**The records:**
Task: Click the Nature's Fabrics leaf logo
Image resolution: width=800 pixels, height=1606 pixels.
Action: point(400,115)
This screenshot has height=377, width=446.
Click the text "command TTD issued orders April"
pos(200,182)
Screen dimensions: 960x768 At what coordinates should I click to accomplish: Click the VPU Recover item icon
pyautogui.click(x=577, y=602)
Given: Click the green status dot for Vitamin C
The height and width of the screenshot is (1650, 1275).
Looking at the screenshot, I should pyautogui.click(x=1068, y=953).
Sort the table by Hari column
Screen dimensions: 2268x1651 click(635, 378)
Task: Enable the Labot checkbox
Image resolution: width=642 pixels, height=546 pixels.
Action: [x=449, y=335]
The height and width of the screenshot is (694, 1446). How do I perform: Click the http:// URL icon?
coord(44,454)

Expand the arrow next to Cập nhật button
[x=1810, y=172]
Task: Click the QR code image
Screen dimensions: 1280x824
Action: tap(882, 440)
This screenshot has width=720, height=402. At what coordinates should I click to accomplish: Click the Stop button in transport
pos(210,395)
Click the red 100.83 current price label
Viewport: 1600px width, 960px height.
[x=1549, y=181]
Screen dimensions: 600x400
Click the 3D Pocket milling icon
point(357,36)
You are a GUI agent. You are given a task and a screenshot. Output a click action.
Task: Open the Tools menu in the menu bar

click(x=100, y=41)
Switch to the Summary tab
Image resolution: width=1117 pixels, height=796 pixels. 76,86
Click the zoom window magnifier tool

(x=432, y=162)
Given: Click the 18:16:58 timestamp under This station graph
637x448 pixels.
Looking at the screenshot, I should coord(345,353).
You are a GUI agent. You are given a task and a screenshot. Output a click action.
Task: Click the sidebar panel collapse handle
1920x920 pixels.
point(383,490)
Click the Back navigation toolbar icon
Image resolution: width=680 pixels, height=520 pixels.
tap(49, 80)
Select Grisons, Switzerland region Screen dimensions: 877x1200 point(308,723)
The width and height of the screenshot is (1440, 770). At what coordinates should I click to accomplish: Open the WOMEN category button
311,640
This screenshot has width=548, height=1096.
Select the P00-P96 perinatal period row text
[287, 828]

**Task description:** Repeat all of the data exactly.

**Response to this task:**
Task: Click the Nature's Fabrics leaf logo
Image resolution: width=800 pixels, height=1606 pixels.
Action: point(400,115)
This screenshot has height=377, width=446.
Click the text "command TTD issued orders April"
pos(200,182)
Screen dimensions: 960x768 At what coordinates should I click to accomplish: Click the VPU Recover item icon
pyautogui.click(x=577, y=602)
Given: Click the green status dot for Vitamin C
The height and width of the screenshot is (1650, 1275).
Looking at the screenshot, I should pyautogui.click(x=1068, y=953).
Sort the table by Hari column
Screen dimensions: 2268x1651 click(635, 378)
Task: Enable the Labot checkbox
Image resolution: width=642 pixels, height=546 pixels.
Action: [x=449, y=335]
The height and width of the screenshot is (694, 1446). How do I perform: Click the http:// URL icon?
coord(44,454)

Expand the arrow next to Cập nhật button
[x=1810, y=172]
Task: Click the QR code image
Screen dimensions: 1280x824
Action: tap(882, 440)
This screenshot has width=720, height=402. At what coordinates should I click to accomplish: Click the Stop button in transport
pos(210,395)
Click the red 100.83 current price label
Viewport: 1600px width, 960px height.
[x=1549, y=181]
Screen dimensions: 600x400
Click the 3D Pocket milling icon
point(357,36)
You are a GUI agent. You are given a task and a screenshot. Output a click action.
Task: Open the Tools menu in the menu bar

click(x=100, y=41)
Switch to the Summary tab
Image resolution: width=1117 pixels, height=796 pixels. 76,86
Click the zoom window magnifier tool

(x=432, y=162)
Given: Click the 18:16:58 timestamp under This station graph
637x448 pixels.
Looking at the screenshot, I should coord(345,353).
You are a GUI agent. You are given a task and a screenshot. Output a click action.
Task: Click the sidebar panel collapse handle
1920x920 pixels.
point(383,490)
Click the Back navigation toolbar icon
Image resolution: width=680 pixels, height=520 pixels.
tap(49, 80)
Select Grisons, Switzerland region Screen dimensions: 877x1200 point(308,723)
The width and height of the screenshot is (1440, 770). At what coordinates should I click to accomplish: Open the WOMEN category button
311,640
This screenshot has width=548, height=1096.
Select the P00-P96 perinatal period row text
[287, 828]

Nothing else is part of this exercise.